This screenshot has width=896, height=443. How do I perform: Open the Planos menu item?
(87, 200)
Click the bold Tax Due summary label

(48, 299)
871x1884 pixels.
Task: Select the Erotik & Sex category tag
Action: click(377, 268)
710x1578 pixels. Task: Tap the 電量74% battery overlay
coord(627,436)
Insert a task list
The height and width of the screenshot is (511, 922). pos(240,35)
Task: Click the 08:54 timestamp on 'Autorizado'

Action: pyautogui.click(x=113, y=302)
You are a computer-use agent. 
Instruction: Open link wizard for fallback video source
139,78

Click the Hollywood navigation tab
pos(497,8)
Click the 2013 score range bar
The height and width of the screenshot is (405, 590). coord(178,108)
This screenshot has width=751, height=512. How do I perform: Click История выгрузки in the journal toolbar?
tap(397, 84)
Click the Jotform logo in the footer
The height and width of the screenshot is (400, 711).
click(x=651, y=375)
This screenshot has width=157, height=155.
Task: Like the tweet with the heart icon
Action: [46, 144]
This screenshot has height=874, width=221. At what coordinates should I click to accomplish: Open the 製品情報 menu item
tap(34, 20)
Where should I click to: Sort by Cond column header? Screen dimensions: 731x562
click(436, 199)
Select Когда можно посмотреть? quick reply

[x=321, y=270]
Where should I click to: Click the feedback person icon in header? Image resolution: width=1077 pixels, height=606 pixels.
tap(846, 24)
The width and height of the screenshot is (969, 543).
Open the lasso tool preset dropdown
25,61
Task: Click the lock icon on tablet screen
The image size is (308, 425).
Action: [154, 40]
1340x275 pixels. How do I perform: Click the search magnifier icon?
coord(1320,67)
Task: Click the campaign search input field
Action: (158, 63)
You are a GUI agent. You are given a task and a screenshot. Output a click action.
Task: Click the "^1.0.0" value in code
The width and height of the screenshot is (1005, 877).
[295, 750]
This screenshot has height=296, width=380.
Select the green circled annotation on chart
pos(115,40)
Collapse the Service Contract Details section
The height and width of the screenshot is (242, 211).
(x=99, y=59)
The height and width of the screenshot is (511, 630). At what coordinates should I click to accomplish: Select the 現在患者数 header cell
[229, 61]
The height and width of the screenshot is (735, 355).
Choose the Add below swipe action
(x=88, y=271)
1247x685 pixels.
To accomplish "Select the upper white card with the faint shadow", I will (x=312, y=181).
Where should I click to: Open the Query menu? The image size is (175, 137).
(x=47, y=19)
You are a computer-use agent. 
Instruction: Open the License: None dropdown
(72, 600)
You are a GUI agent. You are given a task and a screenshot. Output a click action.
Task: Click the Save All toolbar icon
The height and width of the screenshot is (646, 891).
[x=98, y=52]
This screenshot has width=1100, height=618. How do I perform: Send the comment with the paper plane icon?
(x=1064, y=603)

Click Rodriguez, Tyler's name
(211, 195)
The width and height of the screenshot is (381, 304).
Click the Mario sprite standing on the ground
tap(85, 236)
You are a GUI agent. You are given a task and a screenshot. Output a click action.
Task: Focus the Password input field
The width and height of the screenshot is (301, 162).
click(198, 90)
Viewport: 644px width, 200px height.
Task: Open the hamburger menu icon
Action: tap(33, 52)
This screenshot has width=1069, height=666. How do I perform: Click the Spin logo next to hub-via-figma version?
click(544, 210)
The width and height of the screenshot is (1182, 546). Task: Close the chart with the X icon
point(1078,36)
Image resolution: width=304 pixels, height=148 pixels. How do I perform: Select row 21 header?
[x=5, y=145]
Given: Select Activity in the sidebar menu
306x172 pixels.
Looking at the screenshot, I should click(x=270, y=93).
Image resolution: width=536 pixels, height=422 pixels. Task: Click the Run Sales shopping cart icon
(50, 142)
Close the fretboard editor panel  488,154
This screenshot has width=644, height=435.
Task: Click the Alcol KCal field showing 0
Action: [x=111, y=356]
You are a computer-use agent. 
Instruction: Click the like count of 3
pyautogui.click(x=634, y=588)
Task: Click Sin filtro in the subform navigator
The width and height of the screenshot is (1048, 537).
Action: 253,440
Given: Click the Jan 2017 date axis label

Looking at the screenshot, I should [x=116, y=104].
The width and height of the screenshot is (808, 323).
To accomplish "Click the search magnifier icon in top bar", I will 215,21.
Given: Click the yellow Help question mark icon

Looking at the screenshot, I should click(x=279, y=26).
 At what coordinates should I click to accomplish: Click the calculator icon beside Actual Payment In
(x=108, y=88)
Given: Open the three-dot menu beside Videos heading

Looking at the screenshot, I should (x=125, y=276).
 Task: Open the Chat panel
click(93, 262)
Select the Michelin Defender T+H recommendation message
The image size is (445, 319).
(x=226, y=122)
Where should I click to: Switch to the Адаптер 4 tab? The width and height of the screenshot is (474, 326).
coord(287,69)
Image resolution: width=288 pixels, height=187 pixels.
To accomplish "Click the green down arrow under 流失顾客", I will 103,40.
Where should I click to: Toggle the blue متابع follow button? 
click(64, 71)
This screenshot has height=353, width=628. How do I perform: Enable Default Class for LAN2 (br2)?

* * *

### [EXERCISE GOAL]
Please transcribe each entry exactly, keeping every word as it is.

### [EXPECTED ANSWER]
This screenshot has width=896, height=443. How do I perform: Open the Planos menu item?
(87, 200)
Click the bold Tax Due summary label

(48, 299)
871x1884 pixels.
Task: Select the Erotik & Sex category tag
Action: click(377, 268)
710x1578 pixels. Task: Tap the 電量74% battery overlay
coord(627,436)
Insert a task list
The height and width of the screenshot is (511, 922). pos(240,35)
Task: Click the 08:54 timestamp on 'Autorizado'

Action: pyautogui.click(x=113, y=302)
You are a computer-use agent. 
Instruction: Open link wizard for fallback video source
139,78

Click the Hollywood navigation tab
pos(497,8)
Click the 2013 score range bar
The height and width of the screenshot is (405, 590). coord(178,108)
This screenshot has width=751, height=512. How do I perform: Click История выгрузки in the journal toolbar?
tap(397, 84)
Click the Jotform logo in the footer
The height and width of the screenshot is (400, 711).
click(x=651, y=375)
This screenshot has width=157, height=155.
Task: Like the tweet with the heart icon
Action: [46, 144]
This screenshot has height=874, width=221. At what coordinates should I click to accomplish: Open the 製品情報 menu item
tap(34, 20)
Where should I click to: Sort by Cond column header? Screen dimensions: 731x562
click(436, 199)
Select Когда можно посмотреть? quick reply

[x=321, y=270]
Where should I click to: Click the feedback person icon in header? Image resolution: width=1077 pixels, height=606 pixels.
tap(846, 24)
The width and height of the screenshot is (969, 543).
Open the lasso tool preset dropdown
25,61
Task: Click the lock icon on tablet screen
The image size is (308, 425).
Action: [154, 40]
1340x275 pixels. How do I perform: Click the search magnifier icon?
coord(1320,67)
Task: Click the campaign search input field
Action: (158, 63)
You are a GUI agent. You are given a task and a screenshot. Output a click action.
Task: Click the "^1.0.0" value in code
The width and height of the screenshot is (1005, 877).
[295, 750]
This screenshot has height=296, width=380.
Select the green circled annotation on chart
pos(115,40)
Collapse the Service Contract Details section
The height and width of the screenshot is (242, 211).
(x=99, y=59)
The height and width of the screenshot is (511, 630). At what coordinates should I click to accomplish: Select the 現在患者数 header cell
[229, 61]
The height and width of the screenshot is (735, 355).
Choose the Add below swipe action
(x=88, y=271)
1247x685 pixels.
To accomplish "Select the upper white card with the faint shadow", I will (x=312, y=181).
Where should I click to: Open the Query menu? The image size is (175, 137).
(x=47, y=19)
You are a computer-use agent. 
Instruction: Open the License: None dropdown
(72, 600)
You are a GUI agent. You are given a task and a screenshot. Output a click action.
Task: Click the Save All toolbar icon
The height and width of the screenshot is (646, 891).
[x=98, y=52]
This screenshot has width=1100, height=618. How do I perform: Send the comment with the paper plane icon?
(x=1064, y=603)

Click Rodriguez, Tyler's name
(211, 195)
The width and height of the screenshot is (381, 304).
Click the Mario sprite standing on the ground
tap(85, 236)
You are a GUI agent. You are given a task and a screenshot. Output a click action.
Task: Focus the Password input field
The width and height of the screenshot is (301, 162).
click(198, 90)
Viewport: 644px width, 200px height.
Task: Open the hamburger menu icon
Action: tap(33, 52)
This screenshot has width=1069, height=666. How do I perform: Click the Spin logo next to hub-via-figma version?
click(544, 210)
The width and height of the screenshot is (1182, 546). Task: Close the chart with the X icon
point(1078,36)
Image resolution: width=304 pixels, height=148 pixels. How do I perform: Select row 21 header?
[x=5, y=145]
Given: Select Activity in the sidebar menu
306x172 pixels.
Looking at the screenshot, I should click(x=270, y=93).
Image resolution: width=536 pixels, height=422 pixels. Task: Click the Run Sales shopping cart icon
(50, 142)
Close the fretboard editor panel  488,154
This screenshot has width=644, height=435.
Task: Click the Alcol KCal field showing 0
Action: [x=111, y=356]
You are a computer-use agent. 
Instruction: Click the like count of 3
pyautogui.click(x=634, y=588)
Task: Click Sin filtro in the subform navigator
The width and height of the screenshot is (1048, 537).
Action: 253,440
Given: Click the Jan 2017 date axis label

Looking at the screenshot, I should [x=116, y=104].
The width and height of the screenshot is (808, 323).
To accomplish "Click the search magnifier icon in top bar", I will 215,21.
Given: Click the yellow Help question mark icon

Looking at the screenshot, I should click(x=279, y=26).
 At what coordinates should I click to accomplish: Click the calculator icon beside Actual Payment In
(x=108, y=88)
Given: Open the three-dot menu beside Videos heading

Looking at the screenshot, I should (x=125, y=276).
 Task: Open the Chat panel
click(93, 262)
Select the Michelin Defender T+H recommendation message
The image size is (445, 319).
(x=226, y=122)
Where should I click to: Switch to the Адаптер 4 tab? The width and height of the screenshot is (474, 326).
coord(287,69)
Image resolution: width=288 pixels, height=187 pixels.
To accomplish "Click the green down arrow under 流失顾客", I will 103,40.
Where should I click to: Toggle the blue متابع follow button? 
click(64, 71)
This screenshot has height=353, width=628. How do I perform: Enable Default Class for LAN2 (br2)?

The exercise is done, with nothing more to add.